Set exercise
Can you swap "Identify" for "Determine" in the rows from the line with "This screenshot has height=596, width=1366." through the end, then give those lines again with nothing else changed?

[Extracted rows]
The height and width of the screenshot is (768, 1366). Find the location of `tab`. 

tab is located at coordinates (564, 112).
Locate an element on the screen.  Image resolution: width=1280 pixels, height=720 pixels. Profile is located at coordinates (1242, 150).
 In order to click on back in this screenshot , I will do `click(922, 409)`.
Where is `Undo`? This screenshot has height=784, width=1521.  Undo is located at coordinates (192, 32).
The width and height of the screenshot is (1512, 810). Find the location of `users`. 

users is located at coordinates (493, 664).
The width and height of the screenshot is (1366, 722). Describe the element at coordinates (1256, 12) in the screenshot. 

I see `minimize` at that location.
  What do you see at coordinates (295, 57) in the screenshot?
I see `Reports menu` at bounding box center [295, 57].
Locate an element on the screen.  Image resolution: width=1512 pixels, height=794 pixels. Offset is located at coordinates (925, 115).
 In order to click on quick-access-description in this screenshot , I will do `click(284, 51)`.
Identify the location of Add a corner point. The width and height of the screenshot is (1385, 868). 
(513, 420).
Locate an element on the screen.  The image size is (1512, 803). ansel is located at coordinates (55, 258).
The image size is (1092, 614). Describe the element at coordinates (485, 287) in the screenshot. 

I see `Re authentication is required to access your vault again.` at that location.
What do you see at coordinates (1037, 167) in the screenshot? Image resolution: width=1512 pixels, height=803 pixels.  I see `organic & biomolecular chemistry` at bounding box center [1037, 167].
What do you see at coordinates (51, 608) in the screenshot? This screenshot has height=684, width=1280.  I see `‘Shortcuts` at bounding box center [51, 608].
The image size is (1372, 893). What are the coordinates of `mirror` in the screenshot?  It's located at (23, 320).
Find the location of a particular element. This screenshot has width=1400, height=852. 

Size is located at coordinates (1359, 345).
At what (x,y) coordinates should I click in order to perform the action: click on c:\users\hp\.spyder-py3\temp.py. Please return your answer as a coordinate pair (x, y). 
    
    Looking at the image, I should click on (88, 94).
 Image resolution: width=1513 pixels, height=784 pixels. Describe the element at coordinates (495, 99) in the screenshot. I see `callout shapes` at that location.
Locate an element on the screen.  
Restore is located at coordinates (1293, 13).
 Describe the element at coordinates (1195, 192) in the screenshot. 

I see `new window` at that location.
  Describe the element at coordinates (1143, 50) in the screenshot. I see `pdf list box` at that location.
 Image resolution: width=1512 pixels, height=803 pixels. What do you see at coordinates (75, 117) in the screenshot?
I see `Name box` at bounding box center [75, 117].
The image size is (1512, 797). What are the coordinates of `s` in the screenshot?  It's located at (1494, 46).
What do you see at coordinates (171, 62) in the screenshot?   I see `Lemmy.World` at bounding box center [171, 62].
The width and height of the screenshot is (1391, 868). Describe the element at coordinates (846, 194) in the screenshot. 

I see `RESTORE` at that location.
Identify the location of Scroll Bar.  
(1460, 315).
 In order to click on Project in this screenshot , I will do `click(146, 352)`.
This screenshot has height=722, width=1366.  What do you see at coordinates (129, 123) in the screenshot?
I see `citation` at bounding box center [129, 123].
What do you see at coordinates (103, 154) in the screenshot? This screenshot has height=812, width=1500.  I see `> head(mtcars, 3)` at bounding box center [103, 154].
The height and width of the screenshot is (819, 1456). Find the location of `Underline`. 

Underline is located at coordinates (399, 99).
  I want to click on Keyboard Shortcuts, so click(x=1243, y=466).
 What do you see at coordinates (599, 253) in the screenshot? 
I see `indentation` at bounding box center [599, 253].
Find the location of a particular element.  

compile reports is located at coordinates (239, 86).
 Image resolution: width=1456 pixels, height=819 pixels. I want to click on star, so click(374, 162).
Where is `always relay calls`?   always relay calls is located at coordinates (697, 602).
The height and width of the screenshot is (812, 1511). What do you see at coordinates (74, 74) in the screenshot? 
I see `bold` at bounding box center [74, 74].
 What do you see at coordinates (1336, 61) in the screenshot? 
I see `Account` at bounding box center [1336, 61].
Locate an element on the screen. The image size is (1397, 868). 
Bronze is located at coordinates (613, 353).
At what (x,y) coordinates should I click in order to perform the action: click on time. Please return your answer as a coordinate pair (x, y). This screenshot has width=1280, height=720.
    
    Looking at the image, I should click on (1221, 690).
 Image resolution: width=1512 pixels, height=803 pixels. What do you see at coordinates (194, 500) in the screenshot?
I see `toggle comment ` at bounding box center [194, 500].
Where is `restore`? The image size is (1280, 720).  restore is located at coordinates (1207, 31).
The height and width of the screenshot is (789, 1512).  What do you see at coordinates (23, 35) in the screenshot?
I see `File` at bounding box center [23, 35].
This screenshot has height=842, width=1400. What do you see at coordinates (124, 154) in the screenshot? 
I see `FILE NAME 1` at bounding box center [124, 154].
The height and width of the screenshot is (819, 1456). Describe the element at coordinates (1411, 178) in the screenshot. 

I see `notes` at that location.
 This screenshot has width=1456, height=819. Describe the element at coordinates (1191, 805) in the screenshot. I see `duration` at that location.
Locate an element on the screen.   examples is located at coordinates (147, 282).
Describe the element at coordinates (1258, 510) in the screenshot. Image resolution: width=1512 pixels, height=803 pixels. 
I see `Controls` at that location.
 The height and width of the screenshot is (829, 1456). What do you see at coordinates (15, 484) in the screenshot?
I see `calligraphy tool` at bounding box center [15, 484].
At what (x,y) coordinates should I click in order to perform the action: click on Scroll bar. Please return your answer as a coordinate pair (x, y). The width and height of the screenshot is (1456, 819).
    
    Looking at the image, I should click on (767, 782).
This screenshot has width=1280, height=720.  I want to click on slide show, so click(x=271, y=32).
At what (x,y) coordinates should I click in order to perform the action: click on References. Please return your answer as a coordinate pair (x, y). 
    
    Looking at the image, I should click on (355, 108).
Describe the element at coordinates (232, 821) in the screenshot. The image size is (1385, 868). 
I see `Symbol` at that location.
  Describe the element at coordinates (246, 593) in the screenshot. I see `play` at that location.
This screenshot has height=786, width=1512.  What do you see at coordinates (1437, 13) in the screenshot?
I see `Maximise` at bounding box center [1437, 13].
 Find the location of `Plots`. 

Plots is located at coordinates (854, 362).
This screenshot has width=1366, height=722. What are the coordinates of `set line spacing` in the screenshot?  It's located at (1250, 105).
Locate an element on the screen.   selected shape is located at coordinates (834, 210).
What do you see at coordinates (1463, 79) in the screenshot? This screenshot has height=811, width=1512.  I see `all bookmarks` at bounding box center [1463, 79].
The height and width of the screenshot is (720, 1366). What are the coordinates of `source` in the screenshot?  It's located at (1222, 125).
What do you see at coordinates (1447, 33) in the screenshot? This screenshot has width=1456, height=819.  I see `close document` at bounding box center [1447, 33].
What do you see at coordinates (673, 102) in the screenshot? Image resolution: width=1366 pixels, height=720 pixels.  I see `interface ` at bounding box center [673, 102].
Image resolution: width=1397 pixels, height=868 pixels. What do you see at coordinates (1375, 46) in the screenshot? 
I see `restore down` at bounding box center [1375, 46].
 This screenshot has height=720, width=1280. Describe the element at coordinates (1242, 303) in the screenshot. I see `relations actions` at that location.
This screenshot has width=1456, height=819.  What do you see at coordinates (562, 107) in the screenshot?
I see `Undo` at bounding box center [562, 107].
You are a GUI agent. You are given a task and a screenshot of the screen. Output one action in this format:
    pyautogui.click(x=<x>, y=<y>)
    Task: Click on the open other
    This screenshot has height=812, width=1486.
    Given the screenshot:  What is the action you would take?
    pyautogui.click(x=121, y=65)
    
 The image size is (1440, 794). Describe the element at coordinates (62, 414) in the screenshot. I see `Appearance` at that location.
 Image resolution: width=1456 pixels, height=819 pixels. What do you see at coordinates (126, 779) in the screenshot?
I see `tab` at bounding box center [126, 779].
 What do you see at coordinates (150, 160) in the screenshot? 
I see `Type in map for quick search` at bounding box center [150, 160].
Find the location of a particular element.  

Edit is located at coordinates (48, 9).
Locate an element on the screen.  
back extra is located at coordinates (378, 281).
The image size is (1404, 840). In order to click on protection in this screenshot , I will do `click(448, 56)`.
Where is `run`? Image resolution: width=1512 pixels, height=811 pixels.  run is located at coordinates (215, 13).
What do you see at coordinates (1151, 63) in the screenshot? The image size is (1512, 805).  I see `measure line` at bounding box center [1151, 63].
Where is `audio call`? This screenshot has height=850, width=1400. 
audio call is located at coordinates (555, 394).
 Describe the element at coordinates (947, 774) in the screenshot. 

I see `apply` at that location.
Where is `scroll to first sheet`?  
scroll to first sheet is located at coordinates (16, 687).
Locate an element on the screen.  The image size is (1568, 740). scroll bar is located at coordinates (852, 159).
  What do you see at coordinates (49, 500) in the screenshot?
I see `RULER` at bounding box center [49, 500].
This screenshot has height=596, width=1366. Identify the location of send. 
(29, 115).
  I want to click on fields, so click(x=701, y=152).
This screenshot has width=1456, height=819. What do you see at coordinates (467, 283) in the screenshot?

Output
This screenshot has height=596, width=1366. Determine the location of send. 
(29, 115).
  I want to click on fields, so click(x=701, y=152).
This screenshot has width=1456, height=819. What do you see at coordinates (467, 283) in the screenshot?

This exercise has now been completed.